Records provided:
## start

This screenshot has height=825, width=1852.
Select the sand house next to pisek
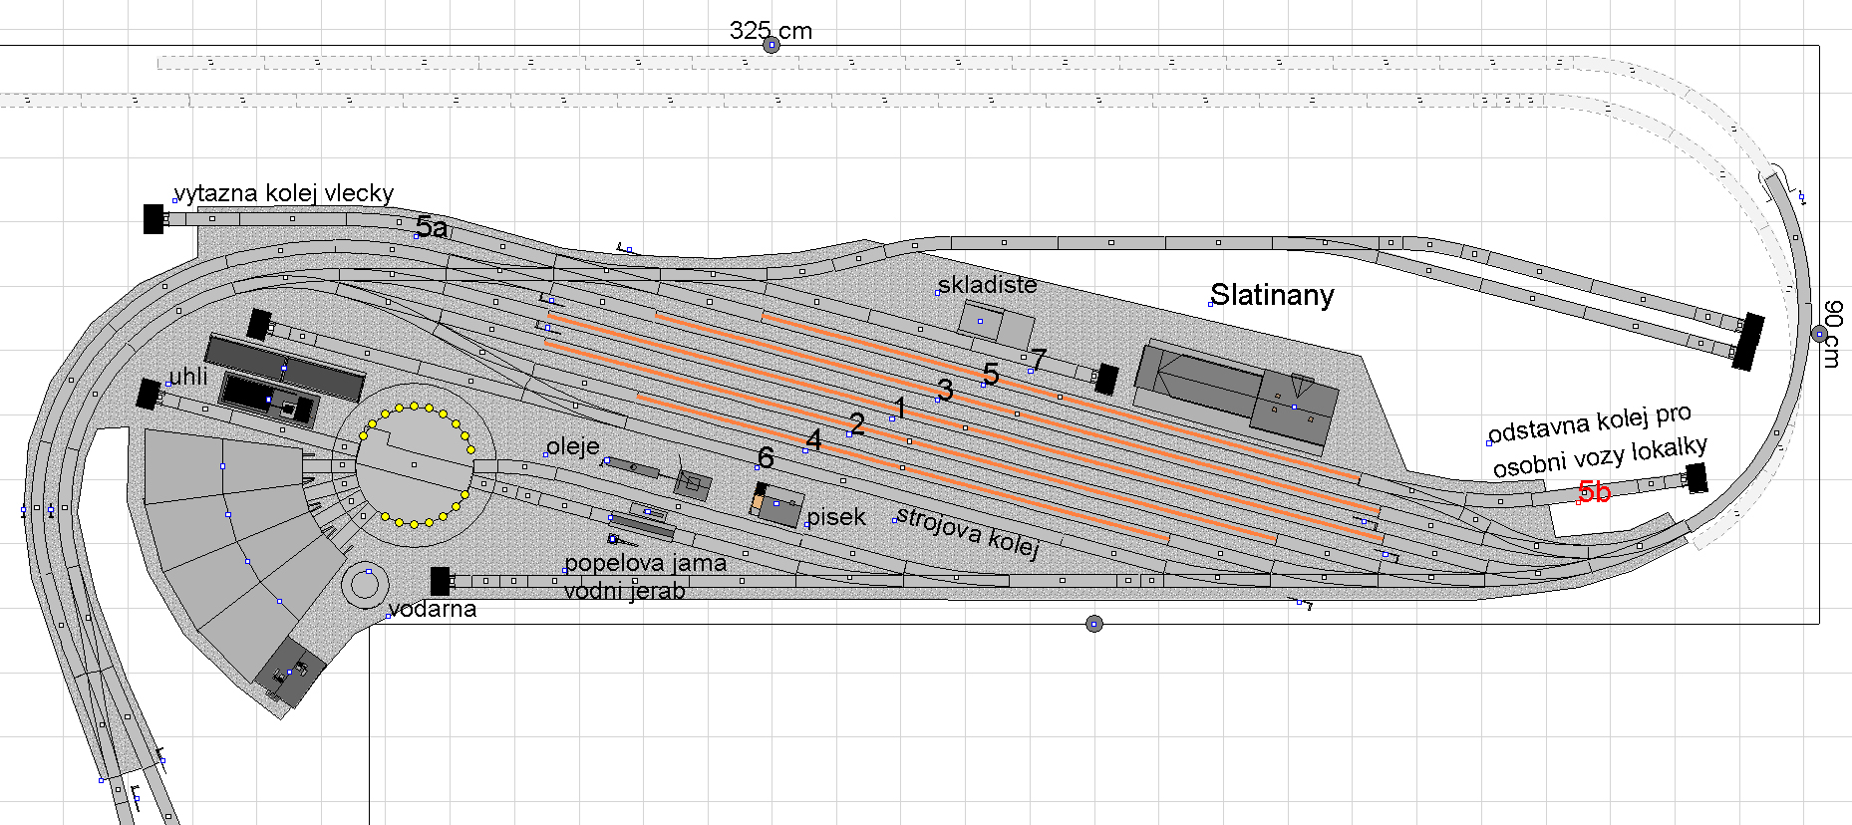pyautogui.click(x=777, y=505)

## end
## start

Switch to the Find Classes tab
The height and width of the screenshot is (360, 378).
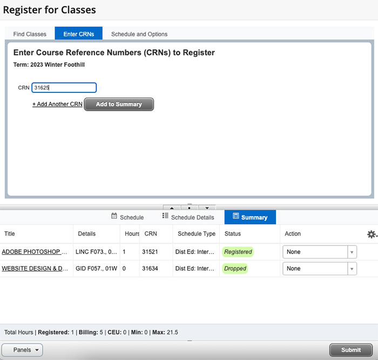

## end
## start

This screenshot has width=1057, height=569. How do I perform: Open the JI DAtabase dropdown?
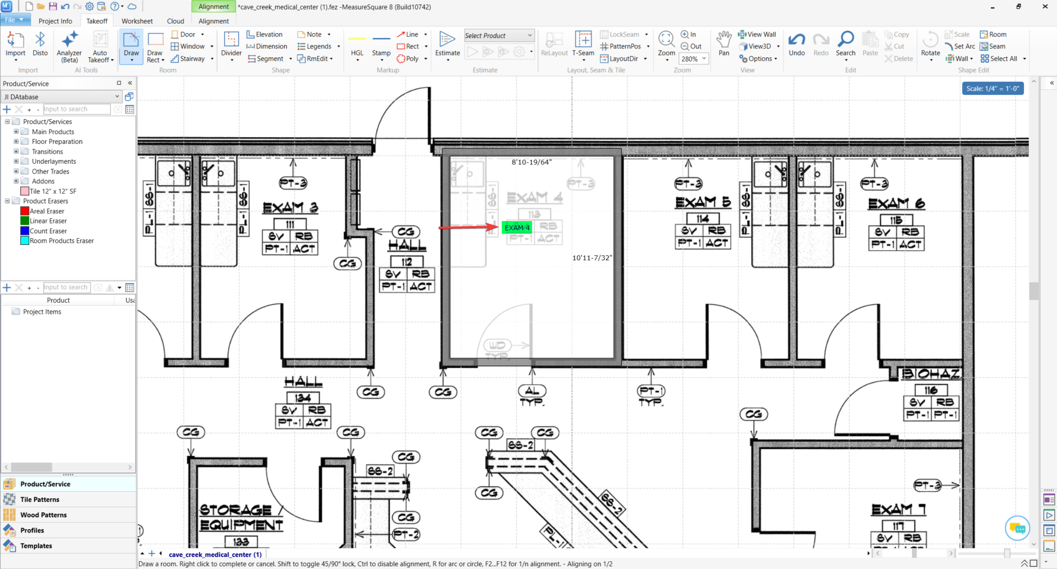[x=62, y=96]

## end

Exercise directions: Can you rewrite everything from the line containing "This screenshot has height=825, width=1852." down to the line containing "pyautogui.click(x=777, y=505)", both included and with the requests kept, multiplying each coordinate in the answers by 0.75 and rounding to whole numbers with halves going up? Leave the pictures out.

Expected answer:
This screenshot has height=825, width=1852.
Select the sand house next to pisek
pyautogui.click(x=583, y=379)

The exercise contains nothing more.